• Task requirements: Convert each text line of the material below into a JSON list of strings, one string per line. Skip blank lines and leave out the pictures.

• Extracted material:
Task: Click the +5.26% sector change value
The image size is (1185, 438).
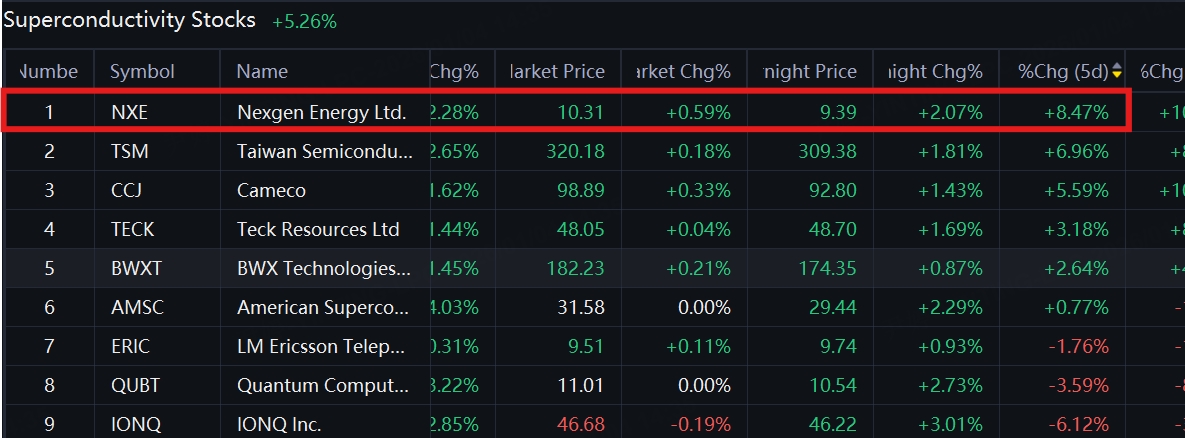Action: click(x=304, y=21)
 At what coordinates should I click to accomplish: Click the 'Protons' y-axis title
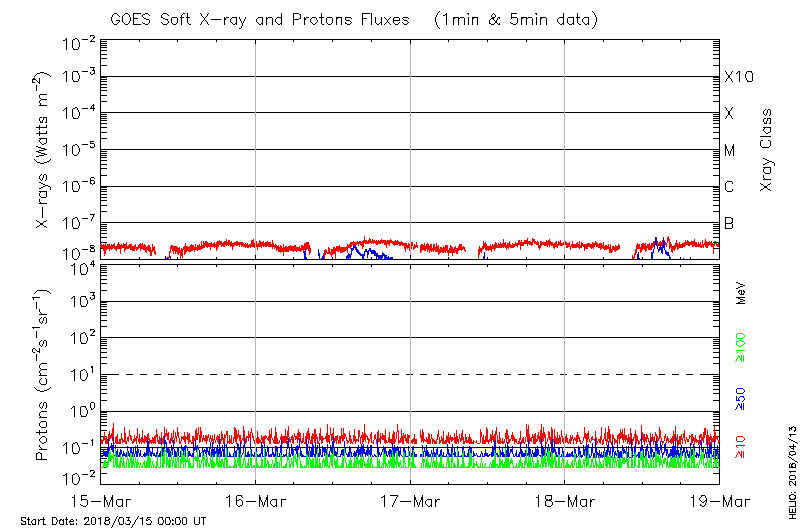[x=44, y=375]
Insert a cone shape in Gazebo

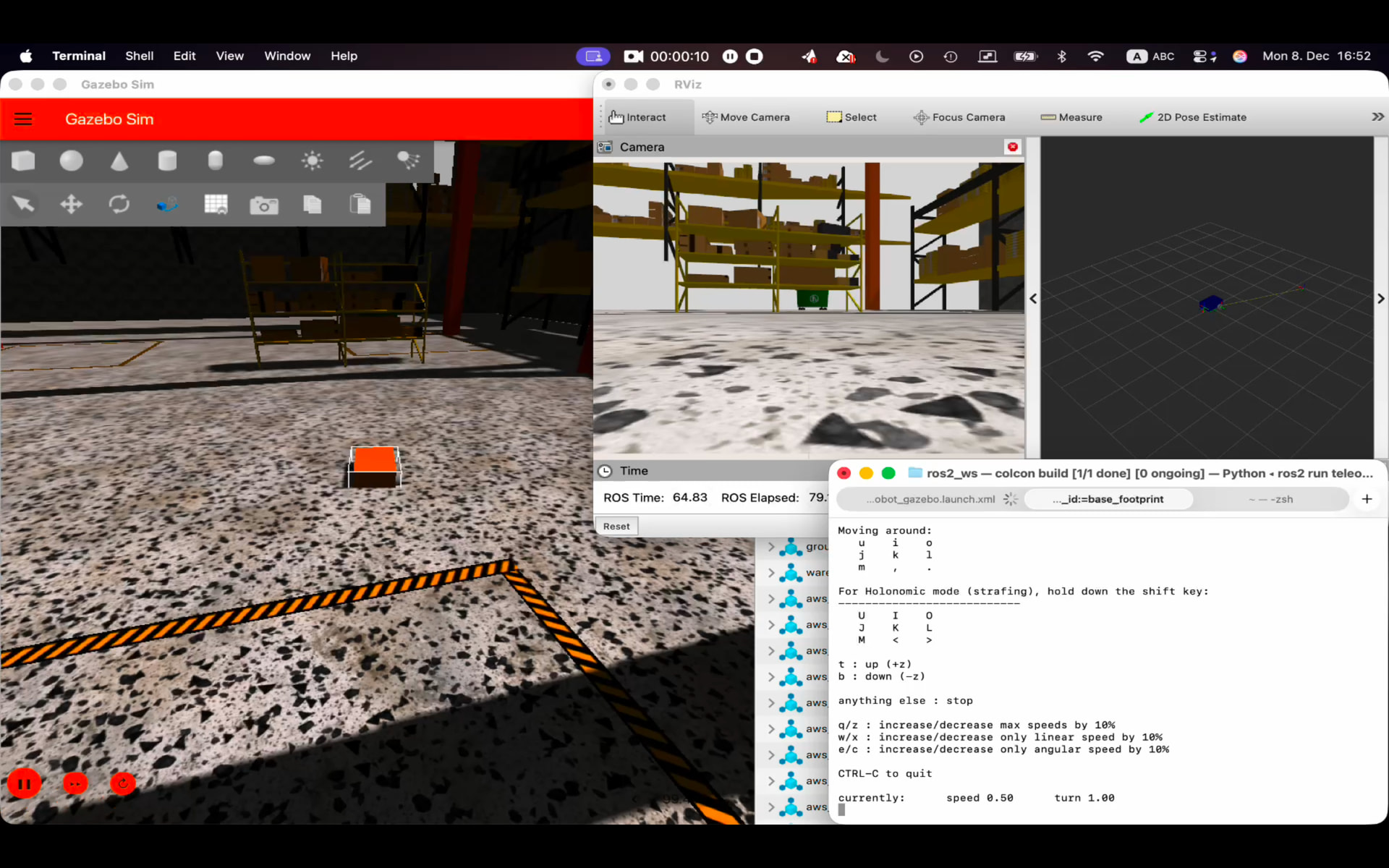pyautogui.click(x=119, y=161)
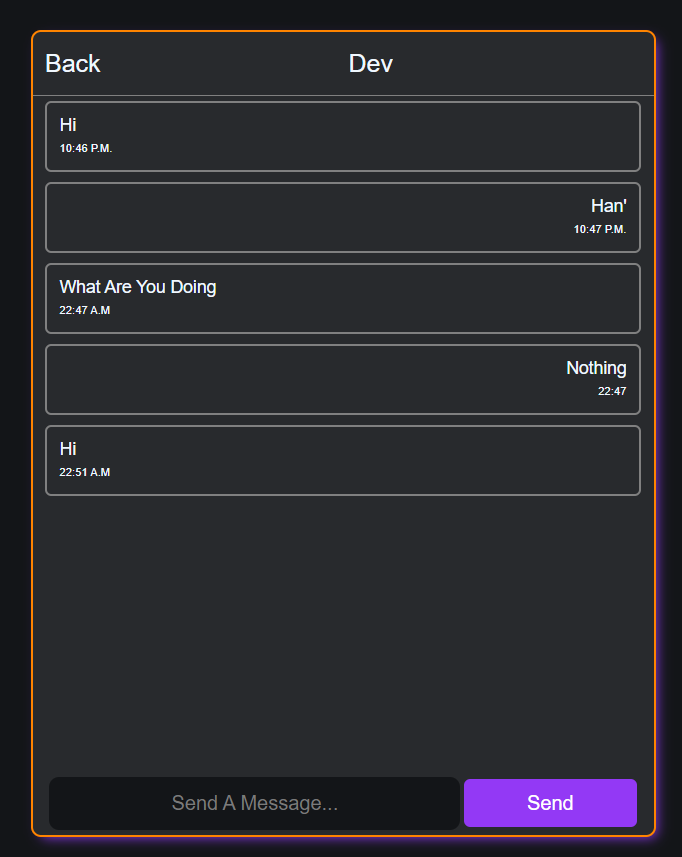Click the Han' reply message

(x=343, y=217)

• Answer for the task:
[
  "Task: Click the +5.26% sector change value",
  "The image size is (1185, 438).",
  "Action: click(x=304, y=21)",
  " At what coordinates should I click to accomplish: Click the 'Protons' y-axis title",
  "[x=44, y=375]",
  "Insert a cone shape in Gazebo",
  "pyautogui.click(x=119, y=161)",
  "Click the Han' reply message",
  "(x=343, y=217)"
]